| WHAT IS REQUIRED |
A verbatim copy of the entries is the required answer.

Saved entries
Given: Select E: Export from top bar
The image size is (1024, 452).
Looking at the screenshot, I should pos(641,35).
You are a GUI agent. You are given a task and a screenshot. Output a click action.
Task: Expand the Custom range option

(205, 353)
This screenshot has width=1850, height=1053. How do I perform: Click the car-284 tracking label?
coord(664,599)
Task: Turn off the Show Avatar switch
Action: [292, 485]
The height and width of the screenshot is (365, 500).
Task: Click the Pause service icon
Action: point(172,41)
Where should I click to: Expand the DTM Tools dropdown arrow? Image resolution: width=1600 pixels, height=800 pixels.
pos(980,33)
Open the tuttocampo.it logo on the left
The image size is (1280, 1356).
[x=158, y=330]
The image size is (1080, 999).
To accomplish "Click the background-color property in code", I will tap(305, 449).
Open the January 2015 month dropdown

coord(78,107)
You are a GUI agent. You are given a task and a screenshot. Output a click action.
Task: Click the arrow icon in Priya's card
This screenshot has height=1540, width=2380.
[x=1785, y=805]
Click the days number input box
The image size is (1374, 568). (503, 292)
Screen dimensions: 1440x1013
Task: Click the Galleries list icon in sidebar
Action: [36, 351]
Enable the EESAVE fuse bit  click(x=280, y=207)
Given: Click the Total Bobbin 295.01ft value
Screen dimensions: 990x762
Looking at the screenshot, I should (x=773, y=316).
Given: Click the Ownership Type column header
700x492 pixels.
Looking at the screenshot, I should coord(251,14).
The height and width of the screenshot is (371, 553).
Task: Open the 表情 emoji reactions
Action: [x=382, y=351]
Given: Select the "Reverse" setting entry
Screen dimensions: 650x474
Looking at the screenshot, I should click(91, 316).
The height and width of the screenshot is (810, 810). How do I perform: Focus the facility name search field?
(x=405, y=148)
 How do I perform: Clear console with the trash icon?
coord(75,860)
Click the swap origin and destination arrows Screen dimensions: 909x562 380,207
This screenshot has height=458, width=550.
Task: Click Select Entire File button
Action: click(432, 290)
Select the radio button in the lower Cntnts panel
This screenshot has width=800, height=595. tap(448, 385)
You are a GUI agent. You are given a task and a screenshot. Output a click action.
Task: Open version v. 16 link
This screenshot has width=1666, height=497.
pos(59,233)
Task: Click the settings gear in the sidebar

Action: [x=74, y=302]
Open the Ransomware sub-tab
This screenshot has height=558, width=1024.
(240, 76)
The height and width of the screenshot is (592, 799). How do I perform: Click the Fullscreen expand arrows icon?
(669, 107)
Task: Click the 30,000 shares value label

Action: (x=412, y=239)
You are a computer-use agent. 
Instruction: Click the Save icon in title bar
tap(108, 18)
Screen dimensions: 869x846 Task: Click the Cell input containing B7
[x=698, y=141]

| RESULT OF THE TASK |
Given: Select E: Export from top bar
The image size is (1024, 452).
Looking at the screenshot, I should pos(641,35).
You are a GUI agent. You are given a task and a screenshot. Output a click action.
Task: Expand the Custom range option

(205, 353)
This screenshot has width=1850, height=1053. How do I perform: Click the car-284 tracking label?
coord(664,599)
Task: Turn off the Show Avatar switch
Action: [292, 485]
The height and width of the screenshot is (365, 500).
Task: Click the Pause service icon
Action: point(172,41)
Where should I click to: Expand the DTM Tools dropdown arrow? Image resolution: width=1600 pixels, height=800 pixels.
pos(980,33)
Open the tuttocampo.it logo on the left
The image size is (1280, 1356).
[x=158, y=330]
The image size is (1080, 999).
To accomplish "Click the background-color property in code", I will tap(305, 449).
Open the January 2015 month dropdown

coord(78,107)
You are a GUI agent. You are given a task and a screenshot. Output a click action.
Task: Click the arrow icon in Priya's card
This screenshot has height=1540, width=2380.
[x=1785, y=805]
Click the days number input box
The image size is (1374, 568). (503, 292)
Screen dimensions: 1440x1013
Task: Click the Galleries list icon in sidebar
Action: [36, 351]
Enable the EESAVE fuse bit  click(x=280, y=207)
Given: Click the Total Bobbin 295.01ft value
Screen dimensions: 990x762
Looking at the screenshot, I should (x=773, y=316).
Given: Click the Ownership Type column header
700x492 pixels.
Looking at the screenshot, I should coord(251,14).
The height and width of the screenshot is (371, 553).
Task: Open the 表情 emoji reactions
Action: [x=382, y=351]
Given: Select the "Reverse" setting entry
Screen dimensions: 650x474
Looking at the screenshot, I should click(91, 316).
The height and width of the screenshot is (810, 810). How do I perform: Focus the facility name search field?
(x=405, y=148)
 How do I perform: Clear console with the trash icon?
coord(75,860)
Click the swap origin and destination arrows Screen dimensions: 909x562 380,207
This screenshot has height=458, width=550.
Task: Click Select Entire File button
Action: click(432, 290)
Select the radio button in the lower Cntnts panel
This screenshot has width=800, height=595. tap(448, 385)
You are a GUI agent. You are given a task and a screenshot. Output a click action.
Task: Open version v. 16 link
This screenshot has width=1666, height=497.
pos(59,233)
Task: Click the settings gear in the sidebar

Action: [x=74, y=302]
Open the Ransomware sub-tab
This screenshot has height=558, width=1024.
(240, 76)
The height and width of the screenshot is (592, 799). How do I perform: Click the Fullscreen expand arrows icon?
(669, 107)
Task: Click the 30,000 shares value label

Action: (x=412, y=239)
You are a computer-use agent. 
Instruction: Click the Save icon in title bar
tap(108, 18)
Screen dimensions: 869x846 Task: Click the Cell input containing B7
[x=698, y=141]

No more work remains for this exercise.